### HOW TO COMPLETE THIS TASK
Below is a listing. Quote from it, exactly, the lines from the one containing "Open the Actions dropdown" down to the one containing "Click the Lotte", both ends included, and nothing else.
DATASET EXTRACT Start Marker
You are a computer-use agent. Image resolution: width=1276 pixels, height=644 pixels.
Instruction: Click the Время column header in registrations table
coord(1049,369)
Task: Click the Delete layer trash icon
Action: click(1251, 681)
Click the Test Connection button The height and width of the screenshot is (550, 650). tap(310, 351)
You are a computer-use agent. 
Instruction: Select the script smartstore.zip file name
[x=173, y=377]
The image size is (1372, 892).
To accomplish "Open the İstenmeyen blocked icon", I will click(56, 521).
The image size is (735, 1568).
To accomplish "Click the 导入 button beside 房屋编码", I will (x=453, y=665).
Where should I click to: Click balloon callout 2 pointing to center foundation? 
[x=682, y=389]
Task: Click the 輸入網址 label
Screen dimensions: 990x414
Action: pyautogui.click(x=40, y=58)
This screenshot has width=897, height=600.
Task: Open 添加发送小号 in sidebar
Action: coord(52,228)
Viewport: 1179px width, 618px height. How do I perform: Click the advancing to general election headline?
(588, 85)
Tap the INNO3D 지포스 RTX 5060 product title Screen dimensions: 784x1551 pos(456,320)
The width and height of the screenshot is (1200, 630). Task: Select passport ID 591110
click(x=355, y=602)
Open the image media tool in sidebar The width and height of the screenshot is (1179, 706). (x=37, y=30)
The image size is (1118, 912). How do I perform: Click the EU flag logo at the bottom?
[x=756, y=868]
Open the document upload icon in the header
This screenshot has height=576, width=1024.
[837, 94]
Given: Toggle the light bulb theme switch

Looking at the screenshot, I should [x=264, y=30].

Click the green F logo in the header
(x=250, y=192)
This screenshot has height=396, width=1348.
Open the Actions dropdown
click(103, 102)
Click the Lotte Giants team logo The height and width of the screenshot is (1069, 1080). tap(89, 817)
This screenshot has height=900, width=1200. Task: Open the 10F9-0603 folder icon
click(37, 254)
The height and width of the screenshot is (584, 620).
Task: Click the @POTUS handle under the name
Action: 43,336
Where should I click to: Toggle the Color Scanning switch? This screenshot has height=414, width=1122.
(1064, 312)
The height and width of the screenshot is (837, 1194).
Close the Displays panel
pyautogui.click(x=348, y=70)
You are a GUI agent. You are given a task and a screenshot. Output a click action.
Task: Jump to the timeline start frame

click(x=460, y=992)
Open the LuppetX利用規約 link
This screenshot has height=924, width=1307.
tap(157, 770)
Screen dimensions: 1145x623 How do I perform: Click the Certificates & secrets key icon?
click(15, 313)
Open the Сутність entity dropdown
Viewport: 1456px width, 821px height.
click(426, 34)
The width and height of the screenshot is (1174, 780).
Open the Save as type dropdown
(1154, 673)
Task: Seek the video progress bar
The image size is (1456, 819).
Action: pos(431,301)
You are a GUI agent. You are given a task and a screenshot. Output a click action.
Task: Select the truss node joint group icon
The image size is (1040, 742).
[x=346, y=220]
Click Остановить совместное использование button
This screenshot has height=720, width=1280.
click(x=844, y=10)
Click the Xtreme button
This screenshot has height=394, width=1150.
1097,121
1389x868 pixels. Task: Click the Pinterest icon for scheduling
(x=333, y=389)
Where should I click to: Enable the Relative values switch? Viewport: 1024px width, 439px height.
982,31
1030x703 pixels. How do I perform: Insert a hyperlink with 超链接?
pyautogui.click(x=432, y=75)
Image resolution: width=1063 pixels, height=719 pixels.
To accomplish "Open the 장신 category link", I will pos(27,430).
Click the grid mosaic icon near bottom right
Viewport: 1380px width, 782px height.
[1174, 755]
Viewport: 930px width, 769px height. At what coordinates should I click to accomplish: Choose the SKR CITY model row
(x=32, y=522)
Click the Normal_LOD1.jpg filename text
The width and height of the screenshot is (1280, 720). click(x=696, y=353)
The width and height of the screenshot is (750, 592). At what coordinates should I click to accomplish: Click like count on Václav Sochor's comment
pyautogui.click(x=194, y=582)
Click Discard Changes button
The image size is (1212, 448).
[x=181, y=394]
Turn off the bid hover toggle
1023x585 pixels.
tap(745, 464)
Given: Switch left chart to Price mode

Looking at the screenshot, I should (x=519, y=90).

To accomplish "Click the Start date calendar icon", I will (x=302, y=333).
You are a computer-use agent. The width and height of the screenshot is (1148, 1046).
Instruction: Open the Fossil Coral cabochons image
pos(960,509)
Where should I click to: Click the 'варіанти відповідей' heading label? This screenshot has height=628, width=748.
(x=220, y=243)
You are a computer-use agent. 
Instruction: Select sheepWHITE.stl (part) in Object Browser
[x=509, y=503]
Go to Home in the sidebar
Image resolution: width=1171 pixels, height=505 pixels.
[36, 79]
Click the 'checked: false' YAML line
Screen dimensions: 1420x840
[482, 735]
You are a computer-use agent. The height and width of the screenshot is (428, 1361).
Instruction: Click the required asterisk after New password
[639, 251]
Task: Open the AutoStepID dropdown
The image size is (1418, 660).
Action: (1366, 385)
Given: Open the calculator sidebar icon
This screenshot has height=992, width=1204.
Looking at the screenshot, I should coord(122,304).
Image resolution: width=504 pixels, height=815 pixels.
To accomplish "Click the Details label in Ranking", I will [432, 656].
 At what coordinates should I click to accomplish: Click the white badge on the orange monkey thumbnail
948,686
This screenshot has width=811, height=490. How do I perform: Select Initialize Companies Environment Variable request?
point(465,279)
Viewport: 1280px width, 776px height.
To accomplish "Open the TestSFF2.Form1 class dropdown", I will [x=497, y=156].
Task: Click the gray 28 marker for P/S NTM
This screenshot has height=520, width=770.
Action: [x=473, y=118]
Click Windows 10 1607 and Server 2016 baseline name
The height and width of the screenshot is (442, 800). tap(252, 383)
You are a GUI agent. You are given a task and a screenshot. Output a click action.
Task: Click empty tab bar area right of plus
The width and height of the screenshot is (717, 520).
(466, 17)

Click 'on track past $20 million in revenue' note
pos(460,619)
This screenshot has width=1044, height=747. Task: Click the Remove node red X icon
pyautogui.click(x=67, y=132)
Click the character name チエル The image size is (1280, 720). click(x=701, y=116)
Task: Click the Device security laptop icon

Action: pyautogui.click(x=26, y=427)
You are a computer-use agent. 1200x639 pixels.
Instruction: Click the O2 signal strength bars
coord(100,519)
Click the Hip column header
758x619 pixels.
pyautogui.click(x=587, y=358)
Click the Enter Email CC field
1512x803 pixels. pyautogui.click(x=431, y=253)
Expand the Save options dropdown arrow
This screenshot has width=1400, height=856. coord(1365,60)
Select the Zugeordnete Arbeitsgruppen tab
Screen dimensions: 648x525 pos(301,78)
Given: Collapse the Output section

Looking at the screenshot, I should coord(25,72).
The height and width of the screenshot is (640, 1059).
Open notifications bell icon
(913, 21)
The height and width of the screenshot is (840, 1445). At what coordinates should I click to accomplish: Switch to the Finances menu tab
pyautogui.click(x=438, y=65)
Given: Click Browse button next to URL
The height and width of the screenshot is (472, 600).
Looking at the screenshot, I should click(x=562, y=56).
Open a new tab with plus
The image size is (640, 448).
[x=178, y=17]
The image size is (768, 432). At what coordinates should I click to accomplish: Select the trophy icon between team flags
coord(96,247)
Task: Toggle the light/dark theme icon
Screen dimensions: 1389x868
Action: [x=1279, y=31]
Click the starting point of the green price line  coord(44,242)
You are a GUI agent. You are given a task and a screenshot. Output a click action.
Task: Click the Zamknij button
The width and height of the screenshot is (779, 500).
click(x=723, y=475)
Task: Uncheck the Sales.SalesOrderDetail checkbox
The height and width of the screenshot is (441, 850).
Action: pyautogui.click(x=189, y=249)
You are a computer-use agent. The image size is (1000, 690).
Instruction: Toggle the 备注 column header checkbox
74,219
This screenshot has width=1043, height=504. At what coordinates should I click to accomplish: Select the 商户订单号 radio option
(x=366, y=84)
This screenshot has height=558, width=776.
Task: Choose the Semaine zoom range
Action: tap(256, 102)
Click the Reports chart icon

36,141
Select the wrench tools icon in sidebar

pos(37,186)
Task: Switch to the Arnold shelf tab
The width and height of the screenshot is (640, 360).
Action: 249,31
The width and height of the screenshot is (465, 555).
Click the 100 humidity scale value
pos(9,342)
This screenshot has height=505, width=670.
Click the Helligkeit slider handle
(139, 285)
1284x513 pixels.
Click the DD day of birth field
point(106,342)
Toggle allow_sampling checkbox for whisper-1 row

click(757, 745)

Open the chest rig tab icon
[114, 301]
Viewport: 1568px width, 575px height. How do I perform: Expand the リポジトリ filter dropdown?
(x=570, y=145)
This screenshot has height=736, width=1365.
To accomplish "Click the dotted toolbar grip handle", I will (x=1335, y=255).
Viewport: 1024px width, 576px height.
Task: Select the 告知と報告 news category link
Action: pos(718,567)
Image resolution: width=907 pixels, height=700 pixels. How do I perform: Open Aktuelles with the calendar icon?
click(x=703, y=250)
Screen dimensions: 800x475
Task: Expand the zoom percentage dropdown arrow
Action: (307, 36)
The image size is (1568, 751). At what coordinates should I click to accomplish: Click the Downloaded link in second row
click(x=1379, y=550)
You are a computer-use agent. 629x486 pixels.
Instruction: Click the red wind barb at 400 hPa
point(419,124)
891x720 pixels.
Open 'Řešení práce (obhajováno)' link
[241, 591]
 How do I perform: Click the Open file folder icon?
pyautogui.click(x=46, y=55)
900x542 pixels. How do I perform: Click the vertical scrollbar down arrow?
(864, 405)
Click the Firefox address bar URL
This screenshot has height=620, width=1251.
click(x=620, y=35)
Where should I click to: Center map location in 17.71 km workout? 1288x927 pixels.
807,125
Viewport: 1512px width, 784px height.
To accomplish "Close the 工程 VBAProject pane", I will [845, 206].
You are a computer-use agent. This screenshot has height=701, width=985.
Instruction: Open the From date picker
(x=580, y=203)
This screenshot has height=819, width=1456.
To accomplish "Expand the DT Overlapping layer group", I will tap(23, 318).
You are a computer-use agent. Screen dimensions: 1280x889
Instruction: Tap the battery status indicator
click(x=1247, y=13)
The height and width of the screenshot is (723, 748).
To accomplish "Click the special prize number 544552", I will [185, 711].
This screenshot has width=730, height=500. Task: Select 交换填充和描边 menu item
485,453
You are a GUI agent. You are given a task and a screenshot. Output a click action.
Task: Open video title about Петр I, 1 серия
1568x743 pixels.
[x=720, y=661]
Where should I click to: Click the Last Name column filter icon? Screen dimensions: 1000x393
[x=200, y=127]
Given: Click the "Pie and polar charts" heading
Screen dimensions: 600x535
DATASET EXTRACT End Marker
### REPLY
Open the Actions dropdown
click(103, 102)
Click the Lotte Giants team logo The height and width of the screenshot is (1069, 1080). tap(89, 817)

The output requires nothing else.